Palasca O, Santos A, Stolte C, Gorodkin J, Jensen LJ. Palasca O, et al. Database (Oxford). 2018 Jan 1;2018:bay028. doi: 10.1093/database/bay028. Database (Oxford). 2018. PMID: 30403794 Free PMC article. No abstract available.
Abstract
Abstract: Physiological and molecular similarities between organisms make it possible to translate findings from simpler experimental systems—model organisms—into more complex ones, such as human. This translation facilitates the understanding of biological processes under normal or disease conditions. Researchers aiming to identify the similarities and differences between organisms at the molecular level need resources collecting multi-organism tissue expression data. We have developed a database of gene–tissue associations in human, mouse, rat and pig by integrating multiple sources of evidence: transcriptomics covering all four species and proteomics (human only), manually curated and mined from the scientific literature. Through a scoring scheme, these associations are made comparable across all sources of evidence and across organisms. Furthermore, the scoring produces a confidence score assigned to each of the associations. The TISSUES database (version 2.0) is publicly accessible through a user-friendly web interface and as part of the STRING app for Cytoscape. In addition, we analyzed the agreement between datasets, across and within organisms, and identified that the agreement is mainly affected by the quality of the datasets rather than by the technologies used or organisms compared.
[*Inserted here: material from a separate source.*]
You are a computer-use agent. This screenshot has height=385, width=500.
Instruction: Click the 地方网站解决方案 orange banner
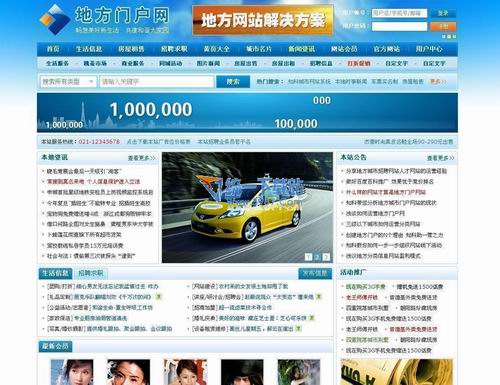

Database url: http://tissues.jensenlab.org/
Figures
Figure 1.
Schematic representation for calculating fold enrichment and fitting its relationship to raw expression values. For a given dataset, we select gene–tissue pairs and their raw expression scores for a subset of tissues, which are common between all datasets and a subset of genes common between the dataset and the gold standard. Next, we sort these gene–tissue pairs by their raw expression value, and traverse them in sliding windows of a pre-defined size. The enrichment corresponding to each bin is then calculated as the fraction of gene–tissue pairs from that bin found in the gold standard, divided by the fraction of pairs that would be expected by random. Next, we use appropriate functions (see text) to fit the relationship between fold enrichment values and mean raw expression values in their corresponding windows.
Figure 2.
Summary of tissues present in each dataset. We mapped the newly integrated datasets from mouse, rat and pig, as well as the already existing human datasets, to 21 major tissues of interest. This figure shows which of these tissues are covered by which datasets.
Figure 3.
In order to obtain confidence scores for each gene–tissue pair, we assess the relationship between raw expression values and fold enrichment, defined as the agreement between each dataset and gold standard datasets specific to the organism. The gold standard datasets are based on the UniProtKB protein tissue annotations in human, filtered for 1-to-1 orthologs between human and each of the three organisms. The _x_-axis contains raw expression values for gene–tissue pairs, in units specific to the type of experiment or processing of data (e.g. intensity units for microarray studies, FPKMs for RNA-seq), and averaged across bins of 100 pairs.
Figure 4.
(A) Pearson’s correlation coefficients between final confidence scores of gene–tissue associations across datasets. For each pair of datasets, we considered the set of common genes (genes being expressed in at least one tissue in each dataset), and common tissues between the two datasets. (B) In this panel, we compare the rates of True positives and False positives for each dataset for the common tissues to show that the correlation between datasets is mainly influenced by quality rather than by organism or technology.
Figure 5.
Summary figures for all the covered organisms. The web interface provides a comprehensive figure for each organism where the tissue associations for the queried gene are summarized. In this example, we are showing the tissue expression profile for the Microtubule-associated protein tau (MAPT) known to be related to Alzheimer’s disease (57). The ortholog–paralog table provides information about homologous proteins and their tissue–expression correlation with the query protein.
Figure 6.
STRING app in Cytoscape with tissue information. (A) The newly developed stringApp for Cytoscape allows users to get all the STRING functionality within Cytoscape and allows expression evidence from TISSUES to be visualized onto the network (in this example for liver). (B) The stringApp also shows the evidence score for each of the major tissues in the node attributes table.